Eureka levitated the object off the pedestal, passing it to her. “Athena’s network is too complex for me to explain. But her fundamental design relies on modular parts we can exploit. She uses the same high-bandwidth transmission for all tasks. Every drone, every security system, every human or pony body she controls. That network is vulnerable to feedback… once. I discovered a security flaw in a number of her drones I captured and studied. When activated, everything Athena built for fifty miles around is going to lose its shit… one time.”

“Because then she’ll know about it,” Jackie finished.

“Because Athena has never faced a technical enemy before,” Eureka said. “The HPI were dependent on her, and the Enduring Ones still give her deference. Charybdis couldn’t have hacked a graphing calculator. Fundamentally, Athena is still an AI. She spends as little resources accomplishing every task as she can. Security measures for her network would be computationally and hardware expensive. So she makes due with simple systems designed to ward off aspiring young hackers. But once her program realizes that there are others who will exploit her weakness, she will devote resources to preventing it.”

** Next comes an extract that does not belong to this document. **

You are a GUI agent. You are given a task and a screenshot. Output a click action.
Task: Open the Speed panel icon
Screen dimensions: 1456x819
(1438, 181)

“So this only works once,” Jackie said, catching the device in her wings. “Fine, fine. We don’t actually need to be able to do it again to make her look incompetent.”

“Not just her,” Eureka said. “My original reason for this particular method of attack was discovering that the other Alicorns are being impersonated. Their bodies are as vulnerable to this as any other system. I planned on revealing her fraud to the world.”